The Episcopal Church is in crisis because we are a dying institution (has little to do with the gay-issue or the conservatives leaving the Church – although it has a whole lot to do with it… irony).  So many people are rushing to do triage and to save this venerable national treasure, but the ways and means they are trying to save it are little more than the same old things that have been going on for the last 40 years that have gotten us into the mess to begin with.  They dress up these tired old ways and means in hipster clothing or Emergent garb thinking that things like PowerPoint presentations, bad rock-ish music, hip-cool candles and flashy lights, casting off vestments, or better yet taking out pews, sidelining the Prayer Book, explaining away Scripture, or outlawing Rite I language will magically make the Church all rad (yes, I know) so that streams of young people will suddenly fill the empty spaces. What they end up doing is just another form of blab-casting. 

What we so often forget is that Jesus is the one that builds the Church, and if we so manage affairs of the Church according to trendy culture dictates that Jesus is nicely tucked away out of site, well, we have already failed.

There are streams of young people filling churches. Just not our churches.  Around where I live (Brooklyn, NY), within an 1/2-hour walk I can take you to at least 5 churches that are in the hundreds of members each and are made up almost exclusively with those under, say, 32 years of age.  They beg for people over 40 to come to their churches.  St. Paul’s, where I serve, has a very close relationship with a few of these churches.  You know what they are doing in their services?  Old Hymns song out of hymnals. Traditional liturgies (they are rediscovering the significance of liturgy).  We use Rite I at St. Paul’s for our principle liturgy (Rite II other times – we aren’t protesting anything), but when we talk about changing to Rite II, it is the 20-somethings  who have been coming in greater numbers over the last 5 years who protest the loudest.
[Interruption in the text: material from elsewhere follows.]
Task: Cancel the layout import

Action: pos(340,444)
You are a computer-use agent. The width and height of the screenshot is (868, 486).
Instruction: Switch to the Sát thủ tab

This is why my work in the Imago Dei Society/Initiative isn’t focused on being trendy, but on understanding emerging generations and emerging culture to find out not how to become like them, but to discover how to translate the Faith to them in ways they can understand, form them into consequential Christians, and learn how to receive, living into and pass on the enduring Tradition in its Anglican form. This doesn’t play too well when those attempting triage are bent on re-hashing the latest hip-cool thing the culture throws at us (even when all the evidence shows that what younger people are looking for is something substantially different from all that hype and manipulation).